Task prompt: List each line of the data that holds the string "will", please.

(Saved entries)
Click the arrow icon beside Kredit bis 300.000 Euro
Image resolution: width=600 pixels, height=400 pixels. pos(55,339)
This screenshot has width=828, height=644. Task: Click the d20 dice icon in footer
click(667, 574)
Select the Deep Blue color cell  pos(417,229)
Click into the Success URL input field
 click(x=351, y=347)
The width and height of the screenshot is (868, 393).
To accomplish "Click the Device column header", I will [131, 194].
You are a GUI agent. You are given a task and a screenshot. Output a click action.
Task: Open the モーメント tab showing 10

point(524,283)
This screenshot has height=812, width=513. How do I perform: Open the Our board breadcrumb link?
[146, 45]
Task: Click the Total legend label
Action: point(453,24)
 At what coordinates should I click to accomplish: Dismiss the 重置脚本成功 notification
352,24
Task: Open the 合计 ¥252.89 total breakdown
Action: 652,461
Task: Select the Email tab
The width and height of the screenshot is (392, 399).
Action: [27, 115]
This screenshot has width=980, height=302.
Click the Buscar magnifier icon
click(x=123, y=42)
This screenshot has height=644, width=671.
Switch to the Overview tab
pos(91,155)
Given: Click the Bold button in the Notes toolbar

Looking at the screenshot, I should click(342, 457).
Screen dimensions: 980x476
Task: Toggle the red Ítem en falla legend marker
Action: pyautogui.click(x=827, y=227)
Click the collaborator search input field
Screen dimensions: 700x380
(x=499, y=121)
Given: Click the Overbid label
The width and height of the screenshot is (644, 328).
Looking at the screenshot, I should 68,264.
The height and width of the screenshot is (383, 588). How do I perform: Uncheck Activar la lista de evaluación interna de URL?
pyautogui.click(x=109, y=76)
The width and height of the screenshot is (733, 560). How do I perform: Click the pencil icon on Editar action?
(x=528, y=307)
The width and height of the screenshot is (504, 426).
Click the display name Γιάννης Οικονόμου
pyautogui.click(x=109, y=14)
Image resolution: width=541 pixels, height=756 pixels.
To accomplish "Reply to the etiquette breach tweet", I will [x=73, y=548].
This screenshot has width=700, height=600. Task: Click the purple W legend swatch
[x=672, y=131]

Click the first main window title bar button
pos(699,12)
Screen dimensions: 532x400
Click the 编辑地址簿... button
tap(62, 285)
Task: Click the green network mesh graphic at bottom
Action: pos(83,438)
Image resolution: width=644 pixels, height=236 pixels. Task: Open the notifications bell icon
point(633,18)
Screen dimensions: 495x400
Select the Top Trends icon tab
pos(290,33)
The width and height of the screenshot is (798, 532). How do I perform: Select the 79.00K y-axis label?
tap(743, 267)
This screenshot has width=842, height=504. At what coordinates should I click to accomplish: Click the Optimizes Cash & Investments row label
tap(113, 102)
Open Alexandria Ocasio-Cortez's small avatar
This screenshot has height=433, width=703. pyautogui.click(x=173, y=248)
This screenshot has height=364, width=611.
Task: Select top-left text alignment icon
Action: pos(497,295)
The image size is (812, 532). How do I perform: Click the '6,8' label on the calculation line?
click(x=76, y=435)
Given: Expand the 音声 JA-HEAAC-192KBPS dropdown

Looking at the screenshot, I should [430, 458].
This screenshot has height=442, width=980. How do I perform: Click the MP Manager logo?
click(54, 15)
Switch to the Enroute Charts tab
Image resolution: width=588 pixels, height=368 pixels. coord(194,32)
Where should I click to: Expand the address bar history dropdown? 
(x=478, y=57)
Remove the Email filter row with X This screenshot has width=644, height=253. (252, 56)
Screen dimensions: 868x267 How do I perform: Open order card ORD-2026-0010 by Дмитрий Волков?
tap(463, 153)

Answer box:
To accomplish "Click the Device column header", I will [131, 194].
To accomplish "Reply to the etiquette breach tweet", I will [x=73, y=548].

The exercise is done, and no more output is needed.